Ans. Yes — twice in ODIs. In the September 2024 bilateral ODI series in UAE (Sharjah), Afghanistan won 1st ODI by 6 wickets (SA all out 106, Farooqi 4/35) and 2nd ODI by 177 runs (AFG 311/4 Gurbaz 105, SA 134 Rashid Khan 5/19). Afghanistan won the ODI series 2-1 — their first-ever bilateral series win against South Africa.
Q3: What happened in the T20 WC 2026 South Africa vs Afghanistan match?
Ans. South Africa posted 187/6 (Rickelton 61, de Kock 50+). Afghanistan tied at 187 in 19.4 overs (Ngidi 3/26). First Super Over: tied 17-17. Second Super Over: South Africa posted 23 (David Miller 16 off 4 balls). Afghanistan scored 19/2, losing by 4 runs on the final ball.
Q4: What is South Africa vs Afghanistan head-to-head in ODIs?
Ans. South Africa lead 3-2 in 5 ODIs. SA won both ODI World Cup matches (2019 by 9 wkts — AFG 125 all out; 2023 by 9 wkts — AFG 99 all out). Afghanistan won 2 of 3 bilateral ODIs in UAE in September 2024 (series 2-1 to Afghanistan).
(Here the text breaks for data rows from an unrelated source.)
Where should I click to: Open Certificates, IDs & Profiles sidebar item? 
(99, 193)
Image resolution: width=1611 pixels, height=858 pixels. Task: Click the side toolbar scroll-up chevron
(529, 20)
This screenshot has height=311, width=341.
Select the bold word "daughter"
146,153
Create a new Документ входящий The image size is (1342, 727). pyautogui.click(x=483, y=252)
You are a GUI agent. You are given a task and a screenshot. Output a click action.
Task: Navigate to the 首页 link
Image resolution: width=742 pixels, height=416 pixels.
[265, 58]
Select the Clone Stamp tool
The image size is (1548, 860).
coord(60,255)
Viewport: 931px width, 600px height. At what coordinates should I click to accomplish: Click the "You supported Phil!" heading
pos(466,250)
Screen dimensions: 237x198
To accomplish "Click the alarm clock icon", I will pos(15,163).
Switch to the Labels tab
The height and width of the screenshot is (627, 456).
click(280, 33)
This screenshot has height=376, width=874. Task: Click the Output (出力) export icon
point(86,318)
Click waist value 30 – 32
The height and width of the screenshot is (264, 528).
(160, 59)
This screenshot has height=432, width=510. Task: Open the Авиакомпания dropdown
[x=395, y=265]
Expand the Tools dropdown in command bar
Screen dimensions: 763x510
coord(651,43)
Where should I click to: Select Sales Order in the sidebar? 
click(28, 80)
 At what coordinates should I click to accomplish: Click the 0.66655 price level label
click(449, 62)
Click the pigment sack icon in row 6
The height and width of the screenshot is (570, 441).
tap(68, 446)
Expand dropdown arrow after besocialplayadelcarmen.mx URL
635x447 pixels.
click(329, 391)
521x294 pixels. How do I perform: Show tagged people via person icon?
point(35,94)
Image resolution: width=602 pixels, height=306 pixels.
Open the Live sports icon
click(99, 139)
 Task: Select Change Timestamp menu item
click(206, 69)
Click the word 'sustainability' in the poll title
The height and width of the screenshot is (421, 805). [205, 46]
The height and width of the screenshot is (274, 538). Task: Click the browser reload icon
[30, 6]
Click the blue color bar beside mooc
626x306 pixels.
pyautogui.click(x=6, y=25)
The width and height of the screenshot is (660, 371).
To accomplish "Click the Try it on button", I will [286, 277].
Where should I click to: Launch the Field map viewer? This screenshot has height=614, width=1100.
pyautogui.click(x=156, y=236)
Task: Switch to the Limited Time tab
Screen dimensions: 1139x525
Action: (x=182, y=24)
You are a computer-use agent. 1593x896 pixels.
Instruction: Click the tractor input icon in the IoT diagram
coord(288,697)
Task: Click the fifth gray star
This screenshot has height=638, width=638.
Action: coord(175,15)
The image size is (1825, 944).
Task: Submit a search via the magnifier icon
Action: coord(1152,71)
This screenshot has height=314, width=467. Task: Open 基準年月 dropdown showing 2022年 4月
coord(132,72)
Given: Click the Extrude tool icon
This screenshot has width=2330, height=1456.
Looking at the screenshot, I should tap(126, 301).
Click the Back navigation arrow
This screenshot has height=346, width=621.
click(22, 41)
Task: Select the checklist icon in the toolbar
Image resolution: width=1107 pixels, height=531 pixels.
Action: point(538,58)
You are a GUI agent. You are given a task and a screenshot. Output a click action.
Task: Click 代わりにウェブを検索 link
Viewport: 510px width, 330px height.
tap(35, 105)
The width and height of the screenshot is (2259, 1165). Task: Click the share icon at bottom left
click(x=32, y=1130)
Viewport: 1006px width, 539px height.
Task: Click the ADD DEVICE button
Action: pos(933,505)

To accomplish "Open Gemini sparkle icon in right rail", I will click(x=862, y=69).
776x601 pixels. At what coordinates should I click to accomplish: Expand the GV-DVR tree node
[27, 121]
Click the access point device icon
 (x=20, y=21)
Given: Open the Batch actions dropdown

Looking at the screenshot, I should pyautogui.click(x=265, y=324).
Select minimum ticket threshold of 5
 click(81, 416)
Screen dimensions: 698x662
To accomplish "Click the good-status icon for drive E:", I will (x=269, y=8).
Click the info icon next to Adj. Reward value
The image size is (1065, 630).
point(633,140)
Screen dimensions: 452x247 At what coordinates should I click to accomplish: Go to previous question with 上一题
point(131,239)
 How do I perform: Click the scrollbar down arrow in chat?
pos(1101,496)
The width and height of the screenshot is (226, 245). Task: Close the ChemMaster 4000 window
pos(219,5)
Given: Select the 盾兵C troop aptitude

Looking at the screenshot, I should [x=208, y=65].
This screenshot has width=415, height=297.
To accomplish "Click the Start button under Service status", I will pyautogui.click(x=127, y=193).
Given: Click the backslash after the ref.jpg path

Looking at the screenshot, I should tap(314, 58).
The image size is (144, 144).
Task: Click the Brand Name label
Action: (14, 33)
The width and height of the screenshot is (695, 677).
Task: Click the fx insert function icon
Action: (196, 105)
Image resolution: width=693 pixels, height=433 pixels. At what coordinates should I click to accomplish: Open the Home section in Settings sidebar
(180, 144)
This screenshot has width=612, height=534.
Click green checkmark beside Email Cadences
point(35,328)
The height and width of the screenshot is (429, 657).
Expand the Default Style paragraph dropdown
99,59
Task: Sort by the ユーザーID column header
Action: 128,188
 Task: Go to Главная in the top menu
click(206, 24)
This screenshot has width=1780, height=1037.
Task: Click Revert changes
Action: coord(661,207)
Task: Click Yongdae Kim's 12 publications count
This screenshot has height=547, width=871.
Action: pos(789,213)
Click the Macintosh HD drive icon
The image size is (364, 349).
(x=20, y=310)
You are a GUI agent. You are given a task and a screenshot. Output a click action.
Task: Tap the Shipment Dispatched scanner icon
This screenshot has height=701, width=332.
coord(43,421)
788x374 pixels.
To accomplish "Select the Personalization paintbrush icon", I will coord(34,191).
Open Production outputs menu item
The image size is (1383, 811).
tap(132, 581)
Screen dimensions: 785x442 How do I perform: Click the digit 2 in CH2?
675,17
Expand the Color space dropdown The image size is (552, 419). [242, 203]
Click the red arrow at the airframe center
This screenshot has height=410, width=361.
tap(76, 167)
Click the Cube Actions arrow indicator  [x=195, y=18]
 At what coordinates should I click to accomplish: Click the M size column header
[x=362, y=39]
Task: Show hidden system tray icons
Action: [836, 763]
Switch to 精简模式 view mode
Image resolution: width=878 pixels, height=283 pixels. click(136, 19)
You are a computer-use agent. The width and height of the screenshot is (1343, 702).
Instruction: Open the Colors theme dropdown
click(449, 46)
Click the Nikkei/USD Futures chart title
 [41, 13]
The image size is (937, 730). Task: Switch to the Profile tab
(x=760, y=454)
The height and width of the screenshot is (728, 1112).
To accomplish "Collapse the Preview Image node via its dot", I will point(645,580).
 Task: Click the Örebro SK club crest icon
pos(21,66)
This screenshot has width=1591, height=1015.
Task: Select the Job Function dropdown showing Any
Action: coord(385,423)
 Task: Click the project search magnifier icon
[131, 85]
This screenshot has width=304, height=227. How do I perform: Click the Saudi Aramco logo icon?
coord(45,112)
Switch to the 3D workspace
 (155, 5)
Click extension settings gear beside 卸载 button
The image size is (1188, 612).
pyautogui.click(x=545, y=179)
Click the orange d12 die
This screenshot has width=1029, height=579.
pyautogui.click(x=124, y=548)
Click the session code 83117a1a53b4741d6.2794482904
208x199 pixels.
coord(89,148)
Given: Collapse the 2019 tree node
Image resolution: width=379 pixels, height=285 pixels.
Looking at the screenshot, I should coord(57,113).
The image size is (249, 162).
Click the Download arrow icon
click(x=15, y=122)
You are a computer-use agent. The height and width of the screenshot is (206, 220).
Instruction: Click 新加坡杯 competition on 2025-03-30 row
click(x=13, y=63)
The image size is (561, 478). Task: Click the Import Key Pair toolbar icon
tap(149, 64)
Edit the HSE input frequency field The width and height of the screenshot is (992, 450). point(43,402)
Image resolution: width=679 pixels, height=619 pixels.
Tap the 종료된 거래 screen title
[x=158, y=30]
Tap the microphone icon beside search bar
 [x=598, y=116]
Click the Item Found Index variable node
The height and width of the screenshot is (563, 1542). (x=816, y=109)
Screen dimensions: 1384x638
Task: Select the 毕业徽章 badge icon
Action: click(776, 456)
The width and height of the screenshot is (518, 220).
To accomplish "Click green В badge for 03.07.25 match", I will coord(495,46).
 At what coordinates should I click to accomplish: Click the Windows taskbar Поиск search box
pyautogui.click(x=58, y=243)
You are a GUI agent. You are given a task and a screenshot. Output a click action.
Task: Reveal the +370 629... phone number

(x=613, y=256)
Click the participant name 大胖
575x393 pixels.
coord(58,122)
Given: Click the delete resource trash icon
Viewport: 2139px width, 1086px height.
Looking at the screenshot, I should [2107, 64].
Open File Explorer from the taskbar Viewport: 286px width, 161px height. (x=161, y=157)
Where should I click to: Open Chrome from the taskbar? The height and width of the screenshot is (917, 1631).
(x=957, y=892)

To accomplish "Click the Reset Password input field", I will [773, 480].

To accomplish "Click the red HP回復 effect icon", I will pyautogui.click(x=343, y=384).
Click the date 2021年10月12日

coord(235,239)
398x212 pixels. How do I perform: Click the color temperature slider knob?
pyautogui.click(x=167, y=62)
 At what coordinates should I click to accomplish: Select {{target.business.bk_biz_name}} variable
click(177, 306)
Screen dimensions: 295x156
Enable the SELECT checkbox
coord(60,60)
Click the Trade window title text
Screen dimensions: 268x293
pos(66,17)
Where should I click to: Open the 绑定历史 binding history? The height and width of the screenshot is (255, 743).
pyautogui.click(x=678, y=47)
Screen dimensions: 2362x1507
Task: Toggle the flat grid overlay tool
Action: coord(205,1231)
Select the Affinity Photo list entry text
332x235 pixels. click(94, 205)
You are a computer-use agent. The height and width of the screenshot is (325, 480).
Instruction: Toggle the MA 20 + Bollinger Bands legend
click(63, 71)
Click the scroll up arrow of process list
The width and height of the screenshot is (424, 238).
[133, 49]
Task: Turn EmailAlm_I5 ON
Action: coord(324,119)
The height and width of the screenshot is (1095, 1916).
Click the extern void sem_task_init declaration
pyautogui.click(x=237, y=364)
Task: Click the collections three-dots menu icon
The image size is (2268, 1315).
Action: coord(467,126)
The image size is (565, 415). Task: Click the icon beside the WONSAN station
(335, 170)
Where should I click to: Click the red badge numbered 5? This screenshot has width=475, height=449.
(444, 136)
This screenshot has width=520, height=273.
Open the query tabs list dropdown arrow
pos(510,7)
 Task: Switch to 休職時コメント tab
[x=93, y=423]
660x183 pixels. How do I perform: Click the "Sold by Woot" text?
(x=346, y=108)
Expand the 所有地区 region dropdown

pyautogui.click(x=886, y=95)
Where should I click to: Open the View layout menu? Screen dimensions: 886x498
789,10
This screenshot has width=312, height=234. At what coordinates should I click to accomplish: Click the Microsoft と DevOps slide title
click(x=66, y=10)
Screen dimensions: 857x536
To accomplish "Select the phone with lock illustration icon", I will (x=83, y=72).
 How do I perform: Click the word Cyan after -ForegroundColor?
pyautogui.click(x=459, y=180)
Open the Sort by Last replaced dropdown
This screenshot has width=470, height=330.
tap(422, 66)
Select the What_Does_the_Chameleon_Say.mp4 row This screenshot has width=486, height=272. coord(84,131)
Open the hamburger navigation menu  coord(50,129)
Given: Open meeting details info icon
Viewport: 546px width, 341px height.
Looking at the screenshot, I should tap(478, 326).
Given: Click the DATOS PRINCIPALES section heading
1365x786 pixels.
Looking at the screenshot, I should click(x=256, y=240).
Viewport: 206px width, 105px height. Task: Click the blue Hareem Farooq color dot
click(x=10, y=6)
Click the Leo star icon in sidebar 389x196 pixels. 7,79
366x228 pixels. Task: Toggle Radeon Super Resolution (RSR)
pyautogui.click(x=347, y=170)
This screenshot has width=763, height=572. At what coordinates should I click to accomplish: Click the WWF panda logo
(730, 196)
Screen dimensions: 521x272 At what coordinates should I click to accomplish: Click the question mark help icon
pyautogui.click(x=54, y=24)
Q5: What is South Africa vs Afghanistan first-ever cricket match?
Ans. The first match between South Africa and Afghanistan was the ICC World Twenty20 2010 group stage match at Kensington Oval, Bridgetown, Barbados on May 6, 2010. South Africa won by 59 runs (SA 139/7, AFG 80).
Q6: Who are the key players in Afghanistan vs South Africa matches?
Ans. Afghanistan: Rahmanullah Gurbaz (105 in 2024 ODI), Rashid Khan (5/19 in 2024 ODI, key T20 bowler), Fazalhaq Farooqi (4/35 in 2024 1st ODI). South Africa: David Miller (decisive 16 off 4 balls in 2026 Super Over), Ryan Rickelton (61 in 2026 T20 WC), Quinton de Kock (consistent opener), Lungi Ngidi (3/26 in 2026 T20 WC).